Variability of Orders
- ---------------------

Our operating results have fluctuated in the past because we sell on a purchase-
order basis rather than pursuant to long-term contracts. We are therefore
sensitive to variability in demand by our customers. Because we time
expenditures in anticipation of future sales, our operating results may be less
than we estimate if the timing and volume of customer orders do not match
expectations. Furthermore, we may not be able to capture all potential revenue
in a given period if our customers' demand for quick-turnaround services exceeds
our capacity during that period. Because of these factors, you should not rely
on quarter-to-quarter comparisons of our results of operations as an indication
of future performance. Because a significant portion of our operating expenses
are fixed, even a small revenue shortfall can have a disproportionate effect on
operating results. It is possible that, in future periods, results may be below
the expectations of public market analysts and investors.  This could cause the
market price of DDi Corp.'s common stock to decline.

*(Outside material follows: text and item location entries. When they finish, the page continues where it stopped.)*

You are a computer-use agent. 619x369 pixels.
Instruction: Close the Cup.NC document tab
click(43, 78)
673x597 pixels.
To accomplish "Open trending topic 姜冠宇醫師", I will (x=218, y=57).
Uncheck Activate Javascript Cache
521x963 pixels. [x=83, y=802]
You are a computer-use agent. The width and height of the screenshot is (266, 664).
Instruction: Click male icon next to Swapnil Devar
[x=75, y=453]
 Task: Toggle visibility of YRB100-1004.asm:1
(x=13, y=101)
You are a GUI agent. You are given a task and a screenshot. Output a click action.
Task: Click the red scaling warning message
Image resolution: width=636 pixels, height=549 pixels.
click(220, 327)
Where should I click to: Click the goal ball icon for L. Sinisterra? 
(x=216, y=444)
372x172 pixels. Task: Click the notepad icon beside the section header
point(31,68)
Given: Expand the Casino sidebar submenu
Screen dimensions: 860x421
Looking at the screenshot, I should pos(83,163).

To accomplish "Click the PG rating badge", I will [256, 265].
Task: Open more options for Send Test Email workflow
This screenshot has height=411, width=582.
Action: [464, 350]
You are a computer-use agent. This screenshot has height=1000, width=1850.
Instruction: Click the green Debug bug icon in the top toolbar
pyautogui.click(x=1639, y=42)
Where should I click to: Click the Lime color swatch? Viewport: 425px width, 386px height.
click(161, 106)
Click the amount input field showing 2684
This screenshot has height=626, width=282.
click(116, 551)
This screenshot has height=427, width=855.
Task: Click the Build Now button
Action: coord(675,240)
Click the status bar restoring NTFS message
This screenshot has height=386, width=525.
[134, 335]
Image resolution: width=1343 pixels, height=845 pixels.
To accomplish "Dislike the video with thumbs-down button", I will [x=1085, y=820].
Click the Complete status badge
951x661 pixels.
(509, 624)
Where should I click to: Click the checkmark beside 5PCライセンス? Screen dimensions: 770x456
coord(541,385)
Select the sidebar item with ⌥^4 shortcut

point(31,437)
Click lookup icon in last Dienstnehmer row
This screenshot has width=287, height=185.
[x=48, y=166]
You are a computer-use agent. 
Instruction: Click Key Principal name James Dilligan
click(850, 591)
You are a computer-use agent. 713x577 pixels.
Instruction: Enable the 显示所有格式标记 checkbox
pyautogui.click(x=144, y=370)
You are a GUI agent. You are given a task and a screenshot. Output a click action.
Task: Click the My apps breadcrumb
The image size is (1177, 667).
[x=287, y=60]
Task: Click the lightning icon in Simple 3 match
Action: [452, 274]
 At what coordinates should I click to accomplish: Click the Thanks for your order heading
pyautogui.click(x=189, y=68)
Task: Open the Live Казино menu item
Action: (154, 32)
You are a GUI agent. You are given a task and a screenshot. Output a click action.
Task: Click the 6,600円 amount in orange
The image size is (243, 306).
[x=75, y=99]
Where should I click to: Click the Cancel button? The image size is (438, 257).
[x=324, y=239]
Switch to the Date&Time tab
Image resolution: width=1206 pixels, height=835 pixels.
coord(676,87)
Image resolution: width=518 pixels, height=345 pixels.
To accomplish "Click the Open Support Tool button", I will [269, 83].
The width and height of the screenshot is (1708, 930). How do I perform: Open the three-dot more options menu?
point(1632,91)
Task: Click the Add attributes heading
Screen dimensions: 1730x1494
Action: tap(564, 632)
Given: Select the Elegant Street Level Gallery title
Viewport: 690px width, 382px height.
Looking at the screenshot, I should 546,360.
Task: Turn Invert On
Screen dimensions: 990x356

A substantial portion of our net sales are derived from quick-turn services for
which we provide both the materials and the manufacturing services.  As a
result, we often bear the risk of fluctuations in the cost of materials, and the
risk of generating scrap and excess inventory, which can affect gross profit
margins.  We forecast future inventory needs based upon the anticipated demands
of our customers. Inaccuracies in making these forecasts or estimates could
result in a shortage or an excess of materials, either of which could negatively
affect production schedules and margins.

Intellectual Property
- ---------------------

Our success depends in part on proprietary technology and manufacturing
techniques. We have no patents for these proprietary techniques and rely
primarily on trade secret protection. Litigation may be necessary to protect our
technology and determine the validity and scope of the proprietary rights of
competitors. Intellectual property litigation could result in substantial costs
and diversion of our management and other resources. If any infringement claim
is asserted against us, we may seek to obtain a license of the other party's
intellectual property rights. We cannot assure you that a license would be
available on reasonable terms or at all.

Environmental Matters
- ---------------------

Our operations are regulated under a number of federal, state and foreign
environmental and safety laws and regulations that govern, among other things,
the discharge of hazardous materials into the air and water, as well as the
handling, storage and disposal of such materials. These laws and regulations
include the Clean Air Act, the Clean Water Act, the Resource Conservation and
Recovery Act, and the Comprehensive Environmental Response, Compensation and
Liability Act, as well as analogous state and foreign laws. Compliance with
these environmental laws is a major consideration for us because we use in our
manufacturing process materials classified as hazardous such as ammoniacal
etching solutions, copper and nickel.  In addition, because we are a generator
of hazardous wastes, we may be subject to potential financial liability for
costs associated with an investigation and any remediation of sites at which we
have arranged for the disposal of hazardous wastes if such sites become
contaminated. Even if we fully comply with applicable environmental laws and are
not directly at fault for the contamination, we may still be liable. The wastes
we generate include spent ammoniacal etching solutions, solder stripping
solutions and hydrochloric acid solution containing palladium; waste water which
contains heavy metals, acids, cleaners and conditioners; and filter cake from
equipment used for on-site waste treatment. Violations of environmental laws
could subject us to revocation of our effluent discharge permits. Any such
revocations could require us to cease or limit production at one or more of our
facilities, thereby negatively impacting revenues and potentially causing the
market price of DDi Corp.'s common stock to decline.

Competition
- -----------

The printed circuit board industry is highly fragmented and characterized by
intense competition.  We principally compete with independent and captive
manufacturers of complex quick-turn and longer-lead printed circuit boards.  Our
principal competitors include independent small private companies and integrated
subsidiaries of more broadly based volume producers that also manufacture
multilayer printed circuit boards and other electronic assemblies.  Some of our
principal competitors are less highly-leveraged than us and may have greater
financial and operating flexibility.  Moreover, we may face additional
competitive pressures as a result of changes in technology.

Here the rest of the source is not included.